* [Collected data]:
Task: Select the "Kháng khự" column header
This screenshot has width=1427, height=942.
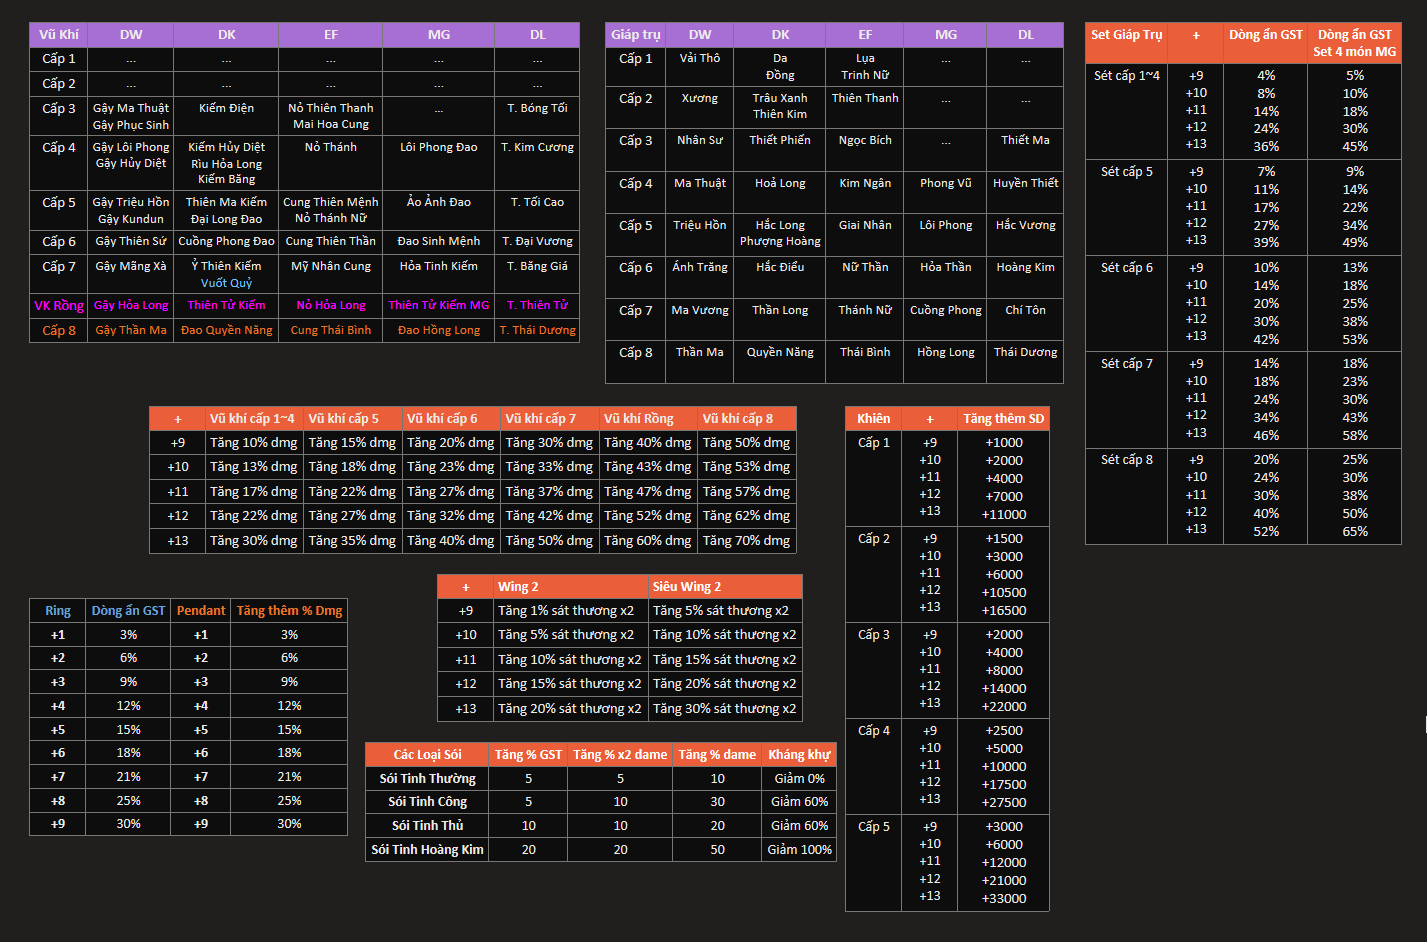Action: tap(799, 755)
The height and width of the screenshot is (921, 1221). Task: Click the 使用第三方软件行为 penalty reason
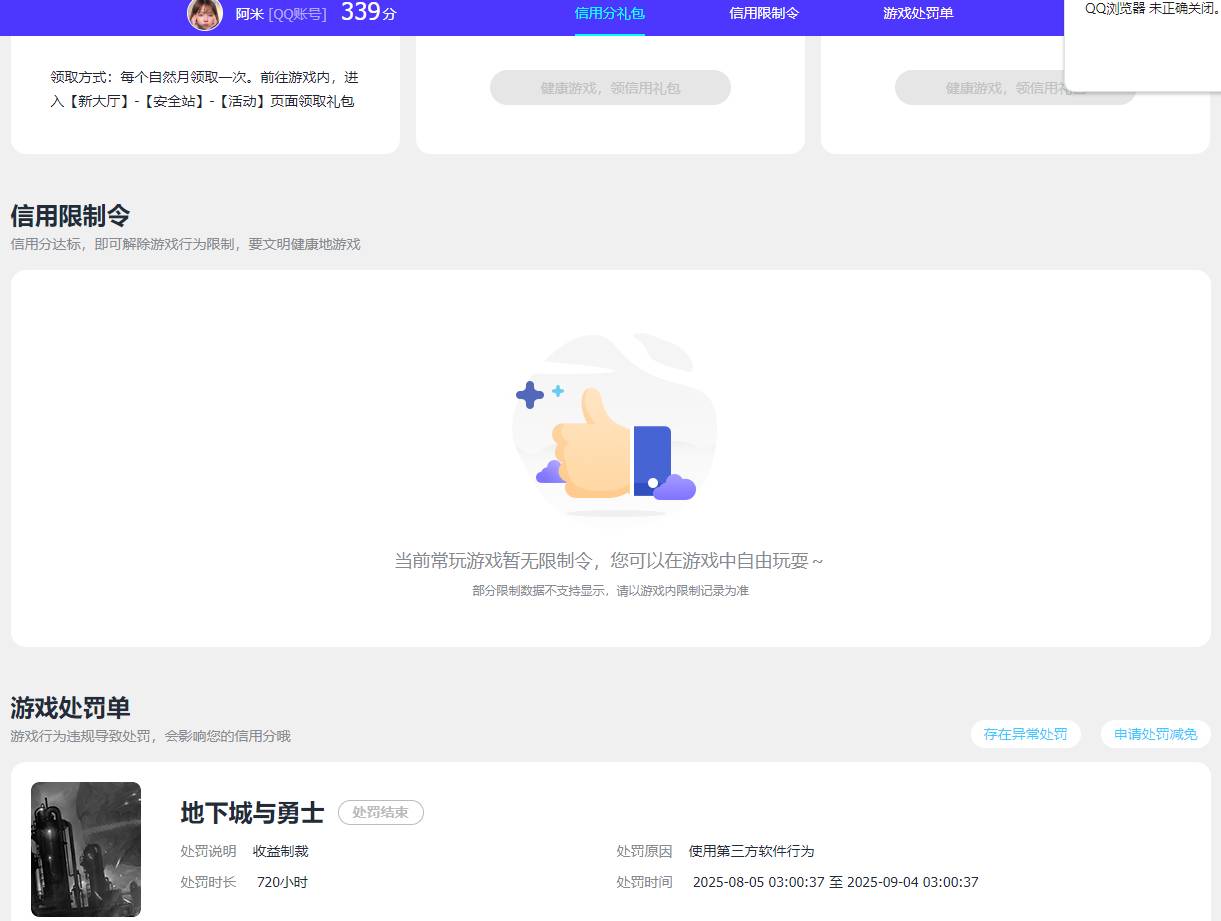(x=751, y=851)
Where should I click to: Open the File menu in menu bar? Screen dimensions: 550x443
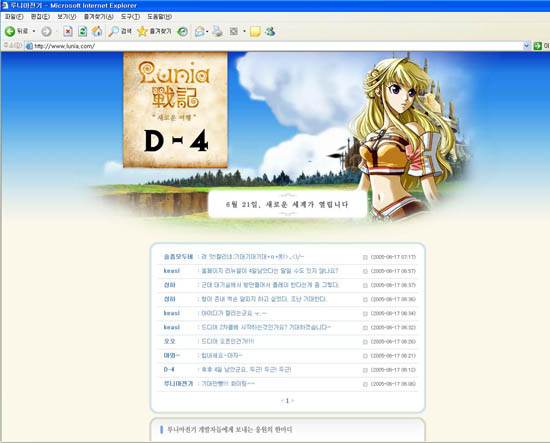pos(14,16)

* [Exercise]: The lines to copy begin with the one containing "This screenshot has width=1427, height=942." and end with the last line of the entries above; copy them exactly, minus the pictures.

* [Written answer]:
This screenshot has width=1427, height=942.
Action: tap(799, 755)
The height and width of the screenshot is (921, 1221). Task: Click the 使用第三方软件行为 penalty reason
(x=751, y=851)
Where should I click to: Open the File menu in menu bar? Screen dimensions: 550x443
pos(14,16)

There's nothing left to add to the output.